The burst sequential read performance of the Optane Memory H10 is much lower than what the high-end TLC-based drives provide, but it is competitive with the other low-end NVMe drives that are limited to PCIe 3 x2 links. The Optane Memory caching is only responsible for about a 10% speed increase over the raw QLC speed, so this is obviously not one of the scenarios where the caching drivers can effectively stripe access between the Optane and NAND.
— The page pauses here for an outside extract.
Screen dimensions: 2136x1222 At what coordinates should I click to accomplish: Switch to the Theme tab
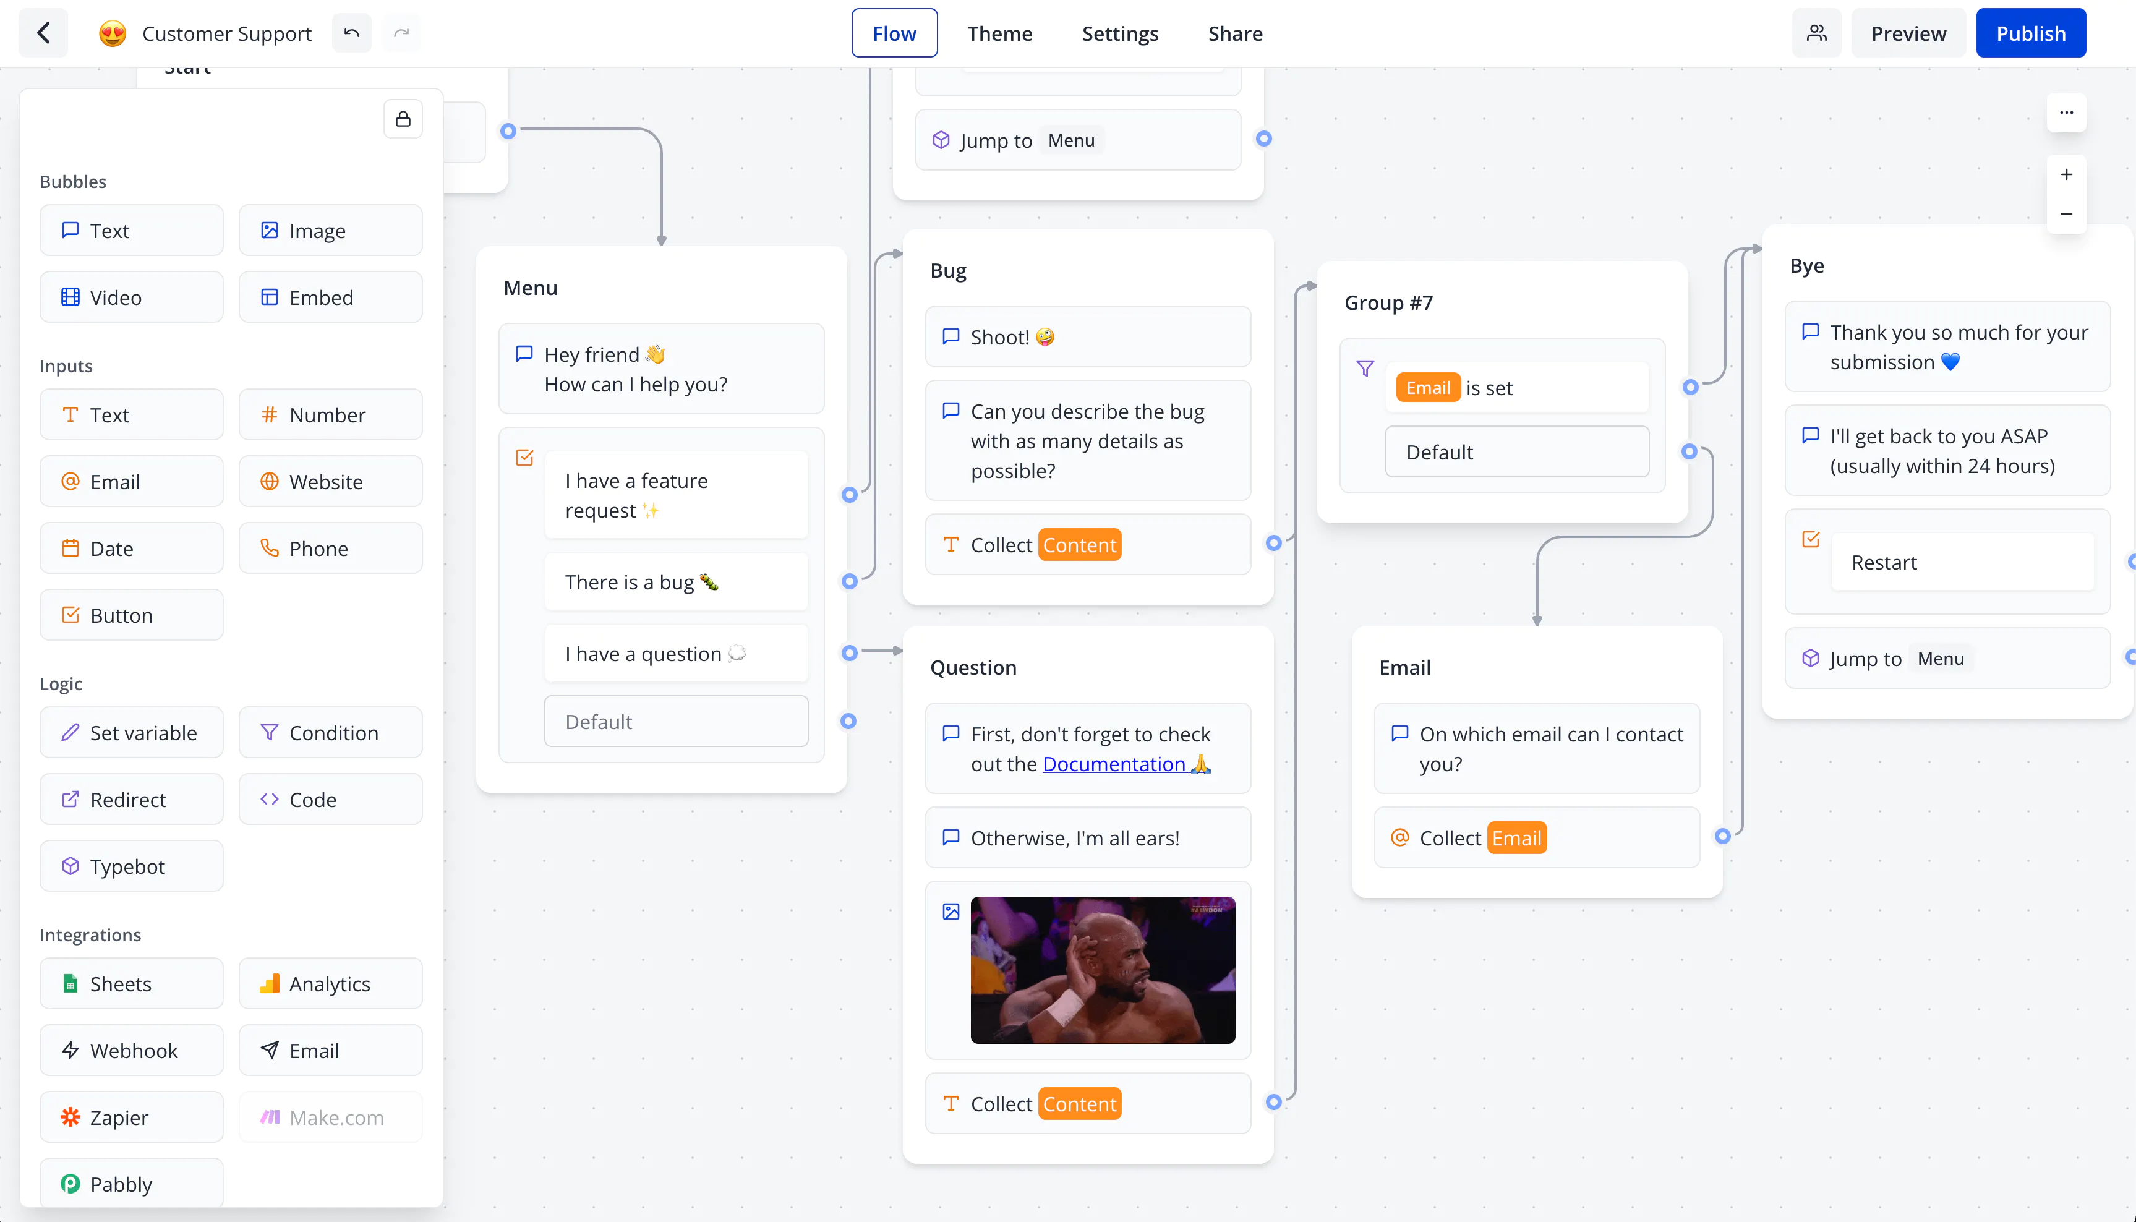point(1000,32)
Our test of sustained sequential reads uses queue depths from 1 to 32, with the performance and power scores computed as the average of QD1, QD2 and QD4. Each queue depth is tested for up to one minute or 32GB transferred, from a drive containing 64GB of data. This test is run twice: once with the drive prepared by sequentially writing the test data, and again after the random write test has mixed things up, causing fragmentation inside the SSD that isn't visible to the OS. These two scores represent the two extremes of how the drive would perform under real-world usage, where wear leveling and modifications to some existing data will create some internal fragmentation that degrades performance, but usually not to the extent shown here.

Sustained 128kB Sequential Read

On the longer sequential read test, the Optane caching is still not effectively combining the performance of the Optane and NAND halves of the H10. However, when reading back data that was not written sequentially, the Optane cache is a significant help.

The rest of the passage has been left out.